Whether the “Caucasian” race is to be divided into two or three main subdivisions depends upon the classificatory value to be attached to certain differences in the skeleton and particularly to the shape of the skull. The student in his further reading will meet with constant references to round-skulled (Brachycephalic) and long-skulled peoples (Dolichocephalic). No skull looked at from above is completely round, but some skulls (the dolichocephalic) are much more oblong than others; when the width of a skull is four-fifths or more of its length from back to front, that skull is called brachycephalic; when the width is less than four-fifths of the length, the skull is dolichocephalic. While some ethnologists regard the difference between brachycephaly and dolichocephaly as a difference of quite primary importance, another school—which the writer must confess has entirely captured his convictions—dismisses this as a mere secondary distinction. It seems probable that the skull shapes of a people may under special circumstances vary in comparatively few generations.[73]

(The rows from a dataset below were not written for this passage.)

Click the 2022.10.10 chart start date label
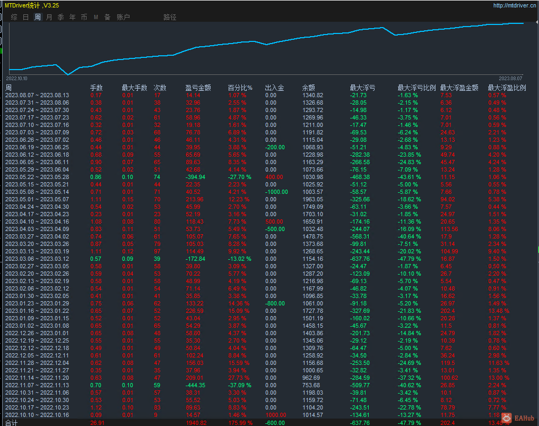coord(17,78)
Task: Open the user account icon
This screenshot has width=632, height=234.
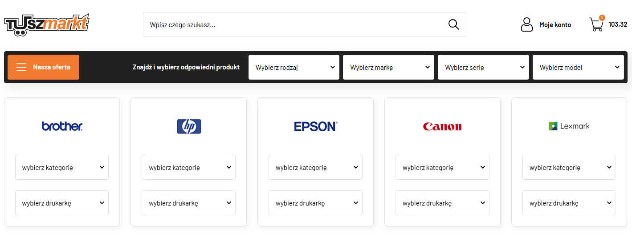Action: point(526,24)

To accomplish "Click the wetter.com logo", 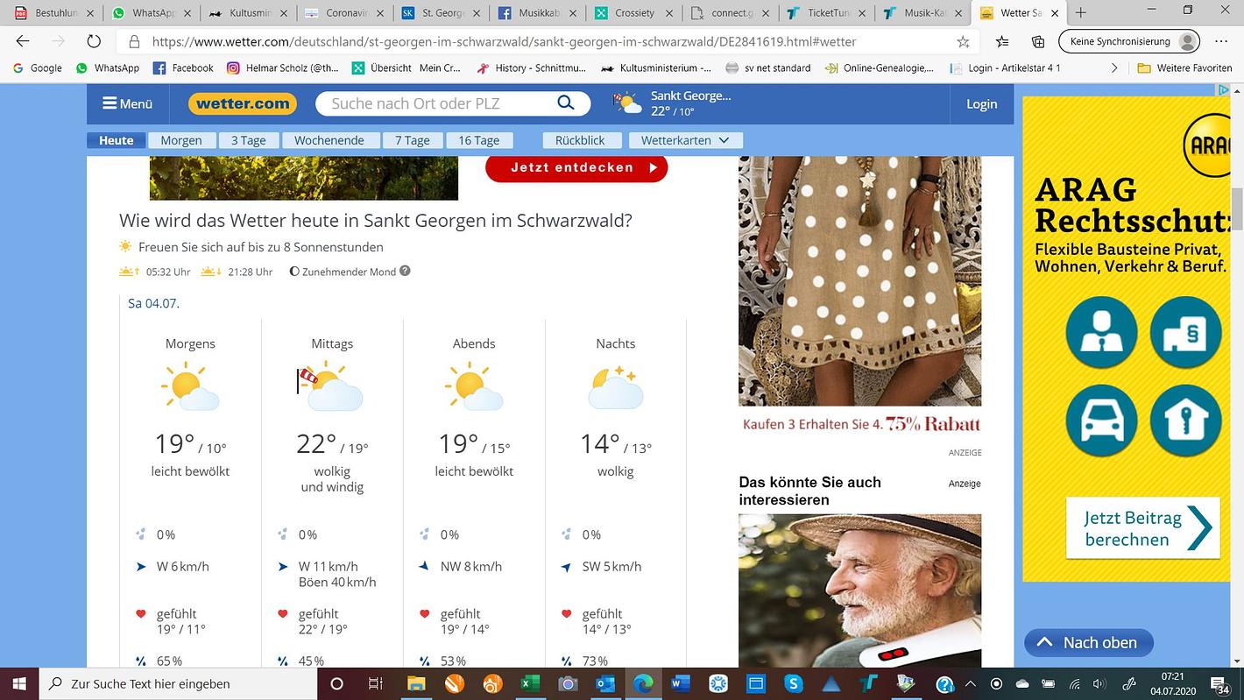I will 243,103.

We do not know what influences alter the shape of the skull, just as we do not know why people of British descent in the Darling region of Australia (“Cornstalks”) grow exceptionally tall, or why in New England their jaw-bones seem to become slighter and their teeth in consequence rather crowded. Even in Neolithic times dolichocephalic and brachycephalic skulls are found in the same group of remains and often buried together, and that is true of most peoples to-day. Some peoples, such as the mountain people of central Europe, have more brachycephalic individuals per cent. than others; some, as the Scandinavians, are more prevalently dolichocephalic. In Neolithic Britain and in Scandinavia the earliest barrows (= tomb mounds) are long grave-shaped barrows and the late ones round, and the skulls found in the former are usually dolichocephalic and in the latter most frequently brachycephalic. This points perhaps to a succession of races in western Europe in the Neolithic Period (see Chapter XLV), but it may also point to changes of diet, habit, or climate.